Eat Foods That are Good for Bone Health

Those who eat a well-balanced diet with plenty of dairy, fish, fruits and vegetables should get enough of the nutrients they need every day. However, those looking to ensure they consume foods which support bone health should look primarily to fish, fruits, vegetables and fortified foods. For example, canned sardines and salmon (with bones) are an excellent source of calcium. Spinach, beet greens, okra, tomato products, artichokes, plantains, potatoes, sweet potatoes, collard greens and raisins contain magnesium, which also supports bone health.

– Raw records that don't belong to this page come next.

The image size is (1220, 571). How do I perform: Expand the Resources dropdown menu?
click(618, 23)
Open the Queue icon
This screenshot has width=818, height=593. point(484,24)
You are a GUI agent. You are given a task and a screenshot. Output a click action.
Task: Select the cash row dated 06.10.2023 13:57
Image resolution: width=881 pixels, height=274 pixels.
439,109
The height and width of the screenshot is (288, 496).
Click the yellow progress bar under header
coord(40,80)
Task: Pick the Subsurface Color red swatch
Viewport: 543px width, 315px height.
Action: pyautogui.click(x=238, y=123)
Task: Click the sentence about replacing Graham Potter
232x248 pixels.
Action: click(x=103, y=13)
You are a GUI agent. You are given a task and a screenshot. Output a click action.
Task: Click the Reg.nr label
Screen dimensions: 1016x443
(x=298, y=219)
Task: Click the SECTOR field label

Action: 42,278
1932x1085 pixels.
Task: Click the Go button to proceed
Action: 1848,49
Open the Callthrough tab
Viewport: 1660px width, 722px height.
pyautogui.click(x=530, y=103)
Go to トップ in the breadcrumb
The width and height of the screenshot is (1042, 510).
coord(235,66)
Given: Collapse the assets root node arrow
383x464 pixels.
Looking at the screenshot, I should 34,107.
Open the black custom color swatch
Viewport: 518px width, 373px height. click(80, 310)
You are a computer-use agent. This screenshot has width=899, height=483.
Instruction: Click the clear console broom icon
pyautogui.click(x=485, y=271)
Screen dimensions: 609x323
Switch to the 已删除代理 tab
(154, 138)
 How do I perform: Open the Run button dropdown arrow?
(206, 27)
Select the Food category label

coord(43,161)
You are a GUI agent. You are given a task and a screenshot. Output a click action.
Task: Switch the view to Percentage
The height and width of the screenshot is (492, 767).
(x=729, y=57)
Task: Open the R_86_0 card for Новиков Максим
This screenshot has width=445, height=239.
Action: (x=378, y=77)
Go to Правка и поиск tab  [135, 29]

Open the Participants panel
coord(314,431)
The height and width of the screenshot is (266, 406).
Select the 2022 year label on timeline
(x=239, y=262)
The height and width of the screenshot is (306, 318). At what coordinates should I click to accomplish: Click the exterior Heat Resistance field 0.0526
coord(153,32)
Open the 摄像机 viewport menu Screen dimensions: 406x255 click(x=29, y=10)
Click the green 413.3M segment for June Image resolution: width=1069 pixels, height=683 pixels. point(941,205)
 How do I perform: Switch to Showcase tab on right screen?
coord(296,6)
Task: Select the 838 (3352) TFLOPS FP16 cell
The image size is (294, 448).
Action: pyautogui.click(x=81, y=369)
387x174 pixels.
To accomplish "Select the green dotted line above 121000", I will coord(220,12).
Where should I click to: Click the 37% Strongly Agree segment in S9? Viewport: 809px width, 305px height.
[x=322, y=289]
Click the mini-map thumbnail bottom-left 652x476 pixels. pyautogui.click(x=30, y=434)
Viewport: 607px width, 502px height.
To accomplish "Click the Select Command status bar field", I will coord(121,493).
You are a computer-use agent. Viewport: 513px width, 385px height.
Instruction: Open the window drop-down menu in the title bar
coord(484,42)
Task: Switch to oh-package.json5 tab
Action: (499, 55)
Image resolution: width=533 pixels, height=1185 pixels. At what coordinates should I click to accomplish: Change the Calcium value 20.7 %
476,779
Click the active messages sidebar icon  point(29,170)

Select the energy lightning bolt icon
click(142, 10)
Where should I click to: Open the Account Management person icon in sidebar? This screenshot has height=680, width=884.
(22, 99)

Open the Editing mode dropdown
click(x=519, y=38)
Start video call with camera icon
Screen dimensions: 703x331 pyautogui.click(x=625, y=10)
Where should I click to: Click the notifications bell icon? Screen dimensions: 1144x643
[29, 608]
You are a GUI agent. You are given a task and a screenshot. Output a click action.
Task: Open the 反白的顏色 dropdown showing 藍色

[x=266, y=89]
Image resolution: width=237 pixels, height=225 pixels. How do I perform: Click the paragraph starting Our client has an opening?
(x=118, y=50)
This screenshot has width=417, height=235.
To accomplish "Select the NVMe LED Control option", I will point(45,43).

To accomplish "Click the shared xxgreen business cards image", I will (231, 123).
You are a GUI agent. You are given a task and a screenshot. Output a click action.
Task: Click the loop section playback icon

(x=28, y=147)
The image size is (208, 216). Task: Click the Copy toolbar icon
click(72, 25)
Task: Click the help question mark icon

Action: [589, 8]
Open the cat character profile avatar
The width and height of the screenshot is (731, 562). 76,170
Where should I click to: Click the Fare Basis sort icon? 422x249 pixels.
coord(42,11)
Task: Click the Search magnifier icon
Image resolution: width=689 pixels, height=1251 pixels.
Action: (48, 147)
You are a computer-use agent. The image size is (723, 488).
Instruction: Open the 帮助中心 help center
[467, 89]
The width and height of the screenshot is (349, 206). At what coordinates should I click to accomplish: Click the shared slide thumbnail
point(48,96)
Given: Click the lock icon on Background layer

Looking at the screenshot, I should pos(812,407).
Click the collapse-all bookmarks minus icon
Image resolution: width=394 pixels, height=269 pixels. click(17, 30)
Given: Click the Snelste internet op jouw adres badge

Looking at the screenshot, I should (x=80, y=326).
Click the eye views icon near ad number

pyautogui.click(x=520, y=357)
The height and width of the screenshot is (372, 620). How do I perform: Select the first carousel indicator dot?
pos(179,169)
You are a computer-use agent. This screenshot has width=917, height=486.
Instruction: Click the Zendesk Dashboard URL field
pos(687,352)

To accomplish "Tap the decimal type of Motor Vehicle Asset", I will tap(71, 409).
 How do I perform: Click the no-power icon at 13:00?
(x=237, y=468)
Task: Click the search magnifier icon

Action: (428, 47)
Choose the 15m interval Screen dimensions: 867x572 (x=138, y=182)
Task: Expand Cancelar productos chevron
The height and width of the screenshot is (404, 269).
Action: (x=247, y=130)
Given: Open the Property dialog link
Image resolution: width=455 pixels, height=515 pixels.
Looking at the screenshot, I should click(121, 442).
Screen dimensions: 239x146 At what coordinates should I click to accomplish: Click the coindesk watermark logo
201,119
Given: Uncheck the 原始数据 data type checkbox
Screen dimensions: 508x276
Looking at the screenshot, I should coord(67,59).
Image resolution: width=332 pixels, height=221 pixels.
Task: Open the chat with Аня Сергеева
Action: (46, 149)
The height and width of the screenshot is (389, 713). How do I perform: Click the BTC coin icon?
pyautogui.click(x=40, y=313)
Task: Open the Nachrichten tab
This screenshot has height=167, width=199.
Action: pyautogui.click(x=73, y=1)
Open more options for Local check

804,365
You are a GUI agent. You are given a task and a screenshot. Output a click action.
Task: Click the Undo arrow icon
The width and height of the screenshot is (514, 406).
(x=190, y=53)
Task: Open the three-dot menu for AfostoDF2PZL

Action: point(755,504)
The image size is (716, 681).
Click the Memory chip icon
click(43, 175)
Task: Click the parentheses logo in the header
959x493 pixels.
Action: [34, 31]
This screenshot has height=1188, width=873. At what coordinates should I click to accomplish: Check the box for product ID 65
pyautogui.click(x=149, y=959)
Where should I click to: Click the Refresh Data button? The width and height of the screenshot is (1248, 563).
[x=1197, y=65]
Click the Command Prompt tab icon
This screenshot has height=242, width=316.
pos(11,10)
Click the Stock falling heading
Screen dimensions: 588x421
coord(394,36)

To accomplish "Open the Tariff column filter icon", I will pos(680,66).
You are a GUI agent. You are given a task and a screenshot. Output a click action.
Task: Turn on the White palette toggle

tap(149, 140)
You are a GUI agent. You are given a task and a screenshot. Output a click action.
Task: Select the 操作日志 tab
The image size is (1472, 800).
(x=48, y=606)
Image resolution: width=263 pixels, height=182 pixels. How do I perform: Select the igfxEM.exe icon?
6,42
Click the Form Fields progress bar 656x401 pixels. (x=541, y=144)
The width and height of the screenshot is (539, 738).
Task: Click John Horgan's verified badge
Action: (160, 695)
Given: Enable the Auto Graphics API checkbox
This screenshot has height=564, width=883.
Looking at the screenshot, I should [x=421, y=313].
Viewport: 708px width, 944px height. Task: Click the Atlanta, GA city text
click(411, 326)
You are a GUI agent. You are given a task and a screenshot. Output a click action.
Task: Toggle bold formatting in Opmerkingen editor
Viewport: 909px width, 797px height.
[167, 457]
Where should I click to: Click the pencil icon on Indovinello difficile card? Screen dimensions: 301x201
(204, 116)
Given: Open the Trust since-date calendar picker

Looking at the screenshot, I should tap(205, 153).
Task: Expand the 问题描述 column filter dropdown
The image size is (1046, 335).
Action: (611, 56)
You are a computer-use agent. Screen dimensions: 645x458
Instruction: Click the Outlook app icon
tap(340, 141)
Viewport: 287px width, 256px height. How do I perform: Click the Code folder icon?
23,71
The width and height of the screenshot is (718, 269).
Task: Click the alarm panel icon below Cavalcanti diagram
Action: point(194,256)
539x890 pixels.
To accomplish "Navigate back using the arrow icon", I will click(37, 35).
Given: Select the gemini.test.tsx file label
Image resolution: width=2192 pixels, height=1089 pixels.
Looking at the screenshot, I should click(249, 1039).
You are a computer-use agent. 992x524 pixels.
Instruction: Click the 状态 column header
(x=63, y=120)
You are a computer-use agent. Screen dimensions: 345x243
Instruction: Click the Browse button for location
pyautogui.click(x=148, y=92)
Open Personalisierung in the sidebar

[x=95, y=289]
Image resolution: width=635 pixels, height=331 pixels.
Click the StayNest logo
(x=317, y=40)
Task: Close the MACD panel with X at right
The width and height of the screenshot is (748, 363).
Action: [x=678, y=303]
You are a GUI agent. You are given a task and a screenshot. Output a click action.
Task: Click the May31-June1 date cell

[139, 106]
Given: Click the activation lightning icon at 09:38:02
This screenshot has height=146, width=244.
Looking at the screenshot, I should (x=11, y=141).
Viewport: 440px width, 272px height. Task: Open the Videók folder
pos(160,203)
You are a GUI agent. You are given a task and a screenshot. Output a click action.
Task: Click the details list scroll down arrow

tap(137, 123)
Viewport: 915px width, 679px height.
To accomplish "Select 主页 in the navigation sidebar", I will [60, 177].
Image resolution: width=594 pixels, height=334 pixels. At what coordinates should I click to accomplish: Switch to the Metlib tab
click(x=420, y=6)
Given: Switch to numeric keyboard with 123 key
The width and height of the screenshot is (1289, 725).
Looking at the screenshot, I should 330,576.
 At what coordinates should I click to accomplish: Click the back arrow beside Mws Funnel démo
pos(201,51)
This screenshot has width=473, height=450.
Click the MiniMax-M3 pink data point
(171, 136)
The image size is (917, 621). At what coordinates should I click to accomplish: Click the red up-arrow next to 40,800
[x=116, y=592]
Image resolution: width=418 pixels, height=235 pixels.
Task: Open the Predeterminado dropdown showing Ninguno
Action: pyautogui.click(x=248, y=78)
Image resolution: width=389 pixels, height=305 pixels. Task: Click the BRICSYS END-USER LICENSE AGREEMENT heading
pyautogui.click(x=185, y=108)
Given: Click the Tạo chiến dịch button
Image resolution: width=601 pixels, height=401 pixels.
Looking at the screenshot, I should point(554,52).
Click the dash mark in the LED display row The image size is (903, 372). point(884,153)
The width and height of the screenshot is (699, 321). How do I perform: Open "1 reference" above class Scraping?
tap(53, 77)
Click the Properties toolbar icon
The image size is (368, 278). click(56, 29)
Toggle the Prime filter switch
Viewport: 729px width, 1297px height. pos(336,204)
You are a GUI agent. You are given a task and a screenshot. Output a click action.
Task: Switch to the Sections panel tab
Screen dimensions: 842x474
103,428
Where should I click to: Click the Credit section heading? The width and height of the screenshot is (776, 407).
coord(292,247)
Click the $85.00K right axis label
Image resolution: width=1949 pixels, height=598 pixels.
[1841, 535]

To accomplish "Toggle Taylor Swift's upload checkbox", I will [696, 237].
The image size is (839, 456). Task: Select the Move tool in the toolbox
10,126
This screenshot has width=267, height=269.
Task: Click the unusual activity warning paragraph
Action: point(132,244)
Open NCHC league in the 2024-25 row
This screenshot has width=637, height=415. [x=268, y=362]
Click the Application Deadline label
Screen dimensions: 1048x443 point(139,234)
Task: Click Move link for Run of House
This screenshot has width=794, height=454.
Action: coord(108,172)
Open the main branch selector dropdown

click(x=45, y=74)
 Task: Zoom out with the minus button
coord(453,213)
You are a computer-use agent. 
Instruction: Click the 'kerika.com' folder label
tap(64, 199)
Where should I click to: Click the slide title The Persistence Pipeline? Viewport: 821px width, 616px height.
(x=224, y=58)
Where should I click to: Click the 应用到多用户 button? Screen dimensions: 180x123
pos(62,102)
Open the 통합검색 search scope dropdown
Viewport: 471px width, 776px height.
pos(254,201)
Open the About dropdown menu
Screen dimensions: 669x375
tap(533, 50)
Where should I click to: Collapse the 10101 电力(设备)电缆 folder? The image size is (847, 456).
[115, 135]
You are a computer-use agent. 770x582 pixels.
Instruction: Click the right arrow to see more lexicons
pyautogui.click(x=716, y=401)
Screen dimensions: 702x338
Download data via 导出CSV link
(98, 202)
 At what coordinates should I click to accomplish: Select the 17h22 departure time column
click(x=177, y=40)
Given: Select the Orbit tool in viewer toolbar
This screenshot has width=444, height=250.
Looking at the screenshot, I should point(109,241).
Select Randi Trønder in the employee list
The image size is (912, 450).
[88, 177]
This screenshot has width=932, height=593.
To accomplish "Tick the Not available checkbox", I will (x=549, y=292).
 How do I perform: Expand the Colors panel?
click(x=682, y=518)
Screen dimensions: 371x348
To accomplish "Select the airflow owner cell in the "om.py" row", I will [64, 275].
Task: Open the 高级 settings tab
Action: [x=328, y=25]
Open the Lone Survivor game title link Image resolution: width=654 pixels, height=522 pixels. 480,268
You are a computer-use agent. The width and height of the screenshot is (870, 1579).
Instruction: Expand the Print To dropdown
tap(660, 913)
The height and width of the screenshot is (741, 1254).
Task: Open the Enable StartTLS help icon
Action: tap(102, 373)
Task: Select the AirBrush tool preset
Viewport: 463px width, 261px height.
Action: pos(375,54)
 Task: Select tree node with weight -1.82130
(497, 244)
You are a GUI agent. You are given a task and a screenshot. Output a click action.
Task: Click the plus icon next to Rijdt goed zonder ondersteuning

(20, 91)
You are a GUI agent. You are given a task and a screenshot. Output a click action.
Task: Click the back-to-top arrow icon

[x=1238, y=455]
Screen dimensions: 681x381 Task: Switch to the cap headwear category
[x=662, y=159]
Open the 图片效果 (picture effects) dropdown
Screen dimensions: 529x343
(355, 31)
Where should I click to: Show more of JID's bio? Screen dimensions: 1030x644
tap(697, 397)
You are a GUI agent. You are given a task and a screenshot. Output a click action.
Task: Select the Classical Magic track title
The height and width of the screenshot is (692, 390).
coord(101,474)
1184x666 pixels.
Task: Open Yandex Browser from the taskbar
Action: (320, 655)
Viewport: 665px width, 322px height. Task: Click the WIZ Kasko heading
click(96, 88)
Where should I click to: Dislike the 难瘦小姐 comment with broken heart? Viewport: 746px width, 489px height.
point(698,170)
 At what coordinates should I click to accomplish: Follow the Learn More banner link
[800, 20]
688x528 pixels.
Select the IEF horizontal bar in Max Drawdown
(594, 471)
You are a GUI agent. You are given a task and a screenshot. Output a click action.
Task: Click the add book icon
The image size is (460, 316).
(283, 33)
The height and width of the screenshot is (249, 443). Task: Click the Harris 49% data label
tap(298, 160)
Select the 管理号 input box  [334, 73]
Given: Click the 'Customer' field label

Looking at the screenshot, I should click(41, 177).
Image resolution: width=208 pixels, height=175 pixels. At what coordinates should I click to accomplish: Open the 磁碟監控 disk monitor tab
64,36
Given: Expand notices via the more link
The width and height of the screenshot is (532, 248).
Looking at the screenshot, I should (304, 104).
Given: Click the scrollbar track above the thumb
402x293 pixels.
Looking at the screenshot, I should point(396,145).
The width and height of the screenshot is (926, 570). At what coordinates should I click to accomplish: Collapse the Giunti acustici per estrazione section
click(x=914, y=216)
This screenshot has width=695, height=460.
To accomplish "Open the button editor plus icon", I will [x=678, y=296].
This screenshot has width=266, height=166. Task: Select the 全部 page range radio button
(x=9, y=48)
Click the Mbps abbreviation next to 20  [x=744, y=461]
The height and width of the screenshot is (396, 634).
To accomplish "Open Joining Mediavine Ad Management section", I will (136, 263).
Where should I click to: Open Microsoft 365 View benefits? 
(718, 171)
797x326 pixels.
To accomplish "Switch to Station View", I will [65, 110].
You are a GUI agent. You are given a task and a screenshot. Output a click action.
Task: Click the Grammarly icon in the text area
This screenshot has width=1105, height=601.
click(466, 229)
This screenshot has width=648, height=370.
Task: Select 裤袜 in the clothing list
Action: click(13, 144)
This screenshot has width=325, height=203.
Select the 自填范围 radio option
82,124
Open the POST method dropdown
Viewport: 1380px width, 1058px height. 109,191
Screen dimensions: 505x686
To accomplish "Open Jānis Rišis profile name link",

Further, fortified foods such as soy milk can contain both calcium and Vitamin D.

Avoid Smoking

The National Institute of Arthritis and Musculoskeletal and Skin Diseases reports that several research studies have identified smoking as a risk factor for osteoporosis and bone fracture. According to the Centers for Disease Control and Prevention, more than 16 million Americans are living with a disease caused by smoking. In addition, studies on the effects of smoking suggest that smoking increases the risk of having a fracture. The habit has also been shown to have a negative impact on bone healing after fracture.

Ultimately, the NOF points out that individuals are never too young or old to begin improving the health of their bones. Although prevention should ideally begin in childhood, forming healthy habits later in life can still lead to greater bone health in the future. As the foundation states, “Now is the time to take action.”